Text and element pointing records
════════════════════

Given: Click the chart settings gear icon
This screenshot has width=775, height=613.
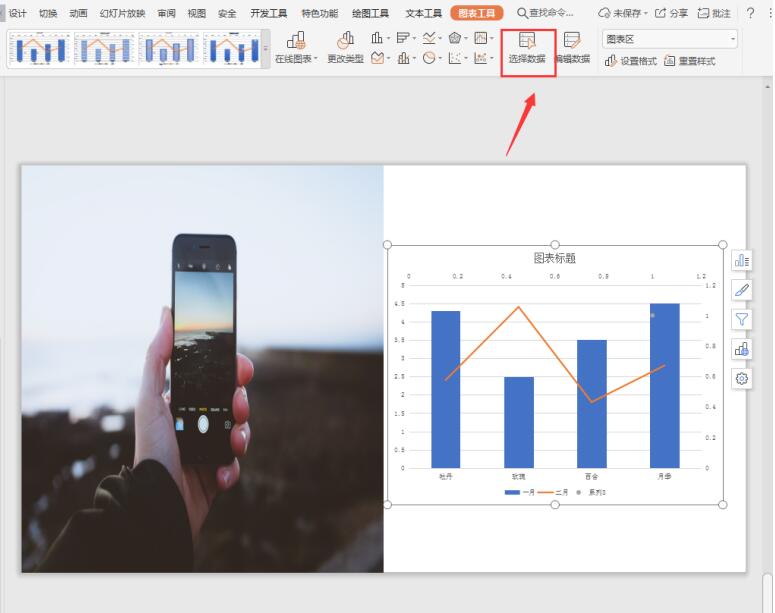Looking at the screenshot, I should coord(741,379).
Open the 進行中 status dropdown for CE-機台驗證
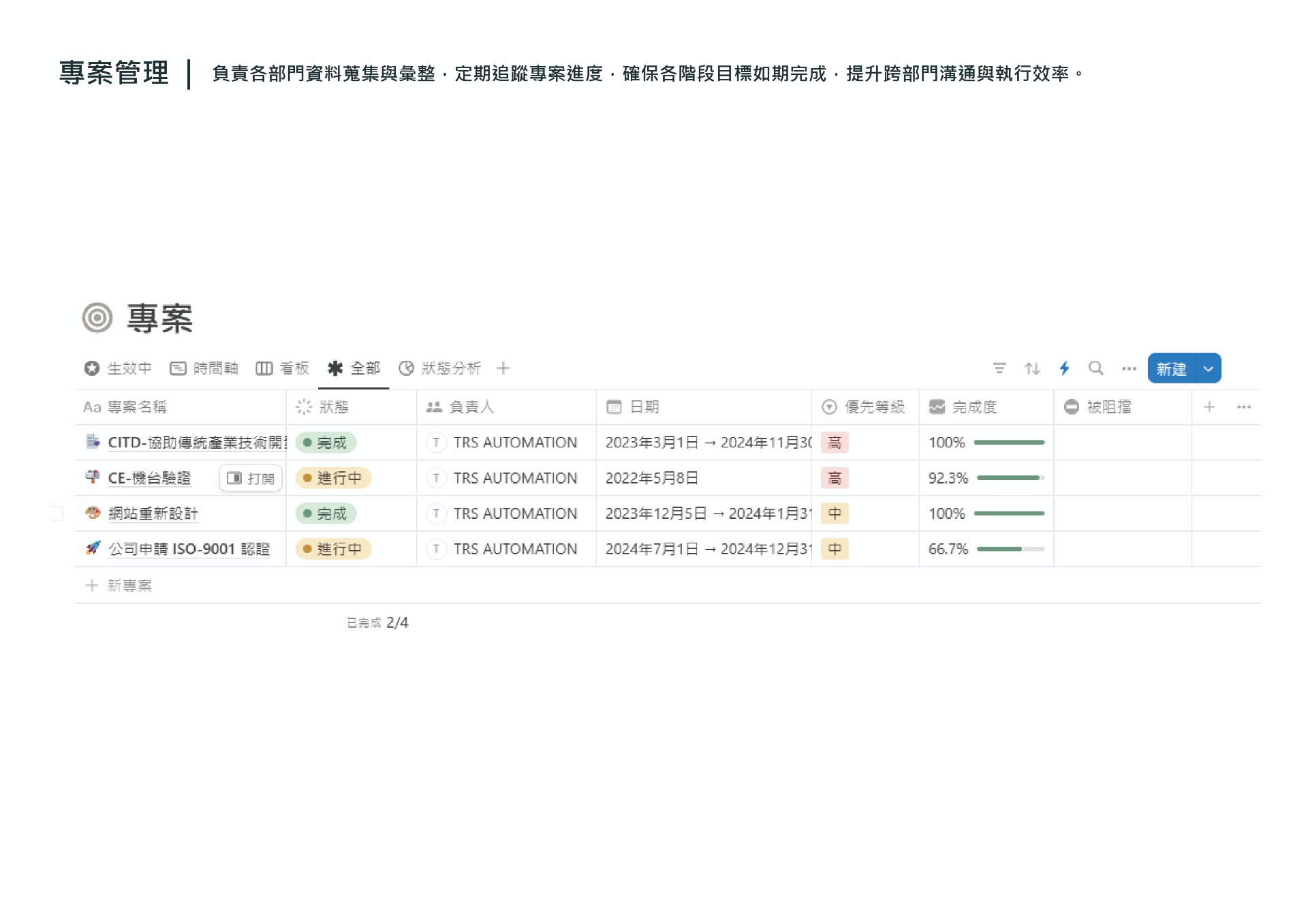This screenshot has width=1308, height=924. click(x=333, y=478)
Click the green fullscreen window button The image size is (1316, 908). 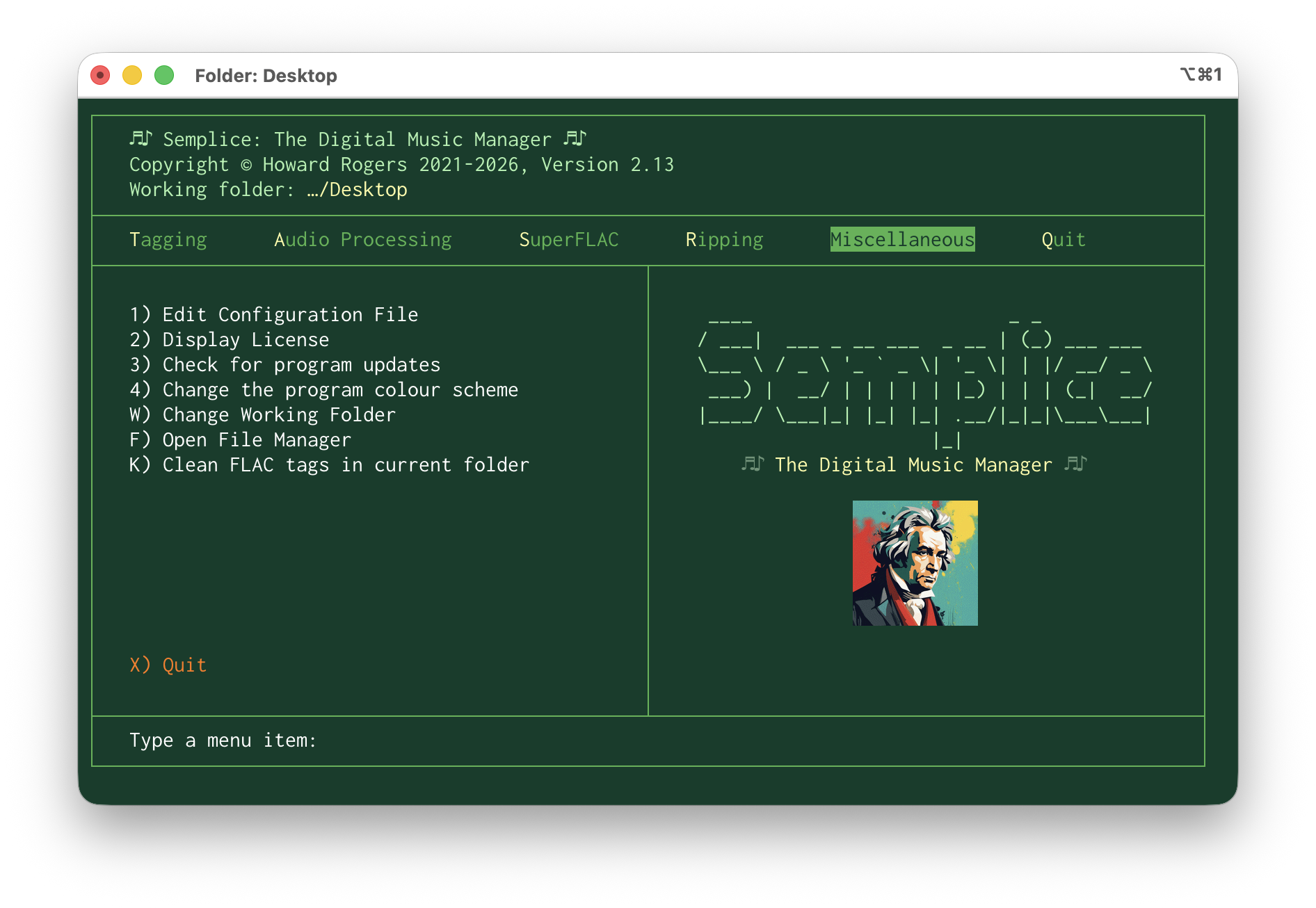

════════════════════

» **PROBLEM STATEMENT**
Print the lines of every entry above without any changes, omitting the pictures.

» **TASK ANSWER**
Given: Click the chart settings gear icon
This screenshot has width=775, height=613.
Looking at the screenshot, I should coord(741,379).
Open the 進行中 status dropdown for CE-機台驗證
This screenshot has width=1308, height=924. click(x=333, y=478)
Click the green fullscreen window button The image size is (1316, 908). 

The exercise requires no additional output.